Sometimes you get a recommendation for some reading so fervent that you just know that the work will impact you. While discussing C.S. Lewis' works with friends last week, I was exhorted to read his sermon "The Weight of Glory" and was so caught by it that I have been turning it over most of this week in my mind, and have already passed the recommendation on to others.
It is a sermon full of hope for a future where what is now imperfect will be made glorious, where we will stand (or maybe dance!) before our loving Father, totally stripped of all that now bears us down and free to rejoice before our Creator, pleasing the one we were created to please. I can't really imagine now what that will be like, but the moments when I glimpse even the tiniest speck of what awaits us, are enough to fan the flame of eternal hope, that one day I will know it truly. Lewis suggests that a glimpse or scent of heaven may be all that this world can ever offer us, after all, we have only earthly imagery with which to consider heaven, and so even the scriptural picture is symbolical - it cannot convey the full weight of the reality, but only suggest it in small and insufficient ways. In some ways I find this shocking - surely Scripture should make clear to us what is promised? But Lewis says that this insufficiency, this lack of immediate attractiveness is
"... just what I ought to expect. If Christianity could tell me no more of the far-off land than my own temperament led me to surmise already, then Christianity would be no higher than myself. If it has more to give me, I must expect it to be less immediately attractive than 'my own stuff'."

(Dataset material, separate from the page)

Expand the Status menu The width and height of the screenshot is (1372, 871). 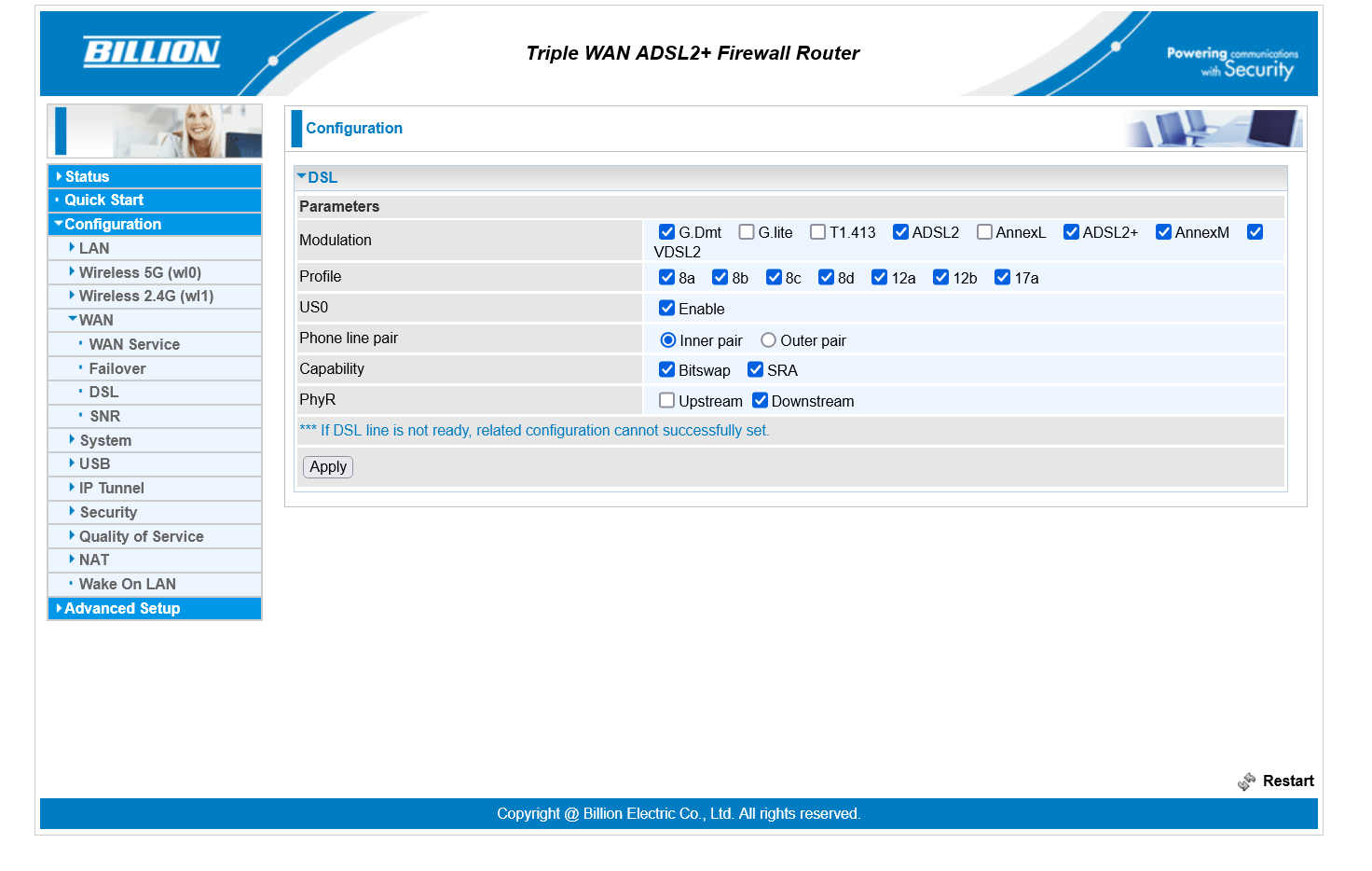click(87, 176)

My first thought on reading this section was that there are some aspects of the Christian faith that it is very hard to see as attractive at all, or if we do see them as attractive it's because we haven't fully understood them. I was reflecting on this in relation to the story of the disciples James and John, and the request they make of Jesus: "Grant us to sit, one at your right hand and one at your left, in your glory." James and John want something that is in the world's eyes very attractive, to sit on either side of the one who has all authority in heaven and on earth, to be the closest ones to the seat of power and glory. What they are actually offered, the way that Jesus calls them to follow, is to drink the cup that he will drink - the cup of suffering - the cup that Jesus asks the Father to take from him in the garden. The road that Jesus walks, and the one that he invites James and John to follow him on, is the road to the cross. There is nothing immediately attractive about this offer. Jesus doesn't even soften the blow by saying "once you have drunk from this cup you will sit with me in glory". No, the joy that awaits is hidden here, it is what Lewis describes as "the secret we cannot hide and cannot tell, though we desire to do both."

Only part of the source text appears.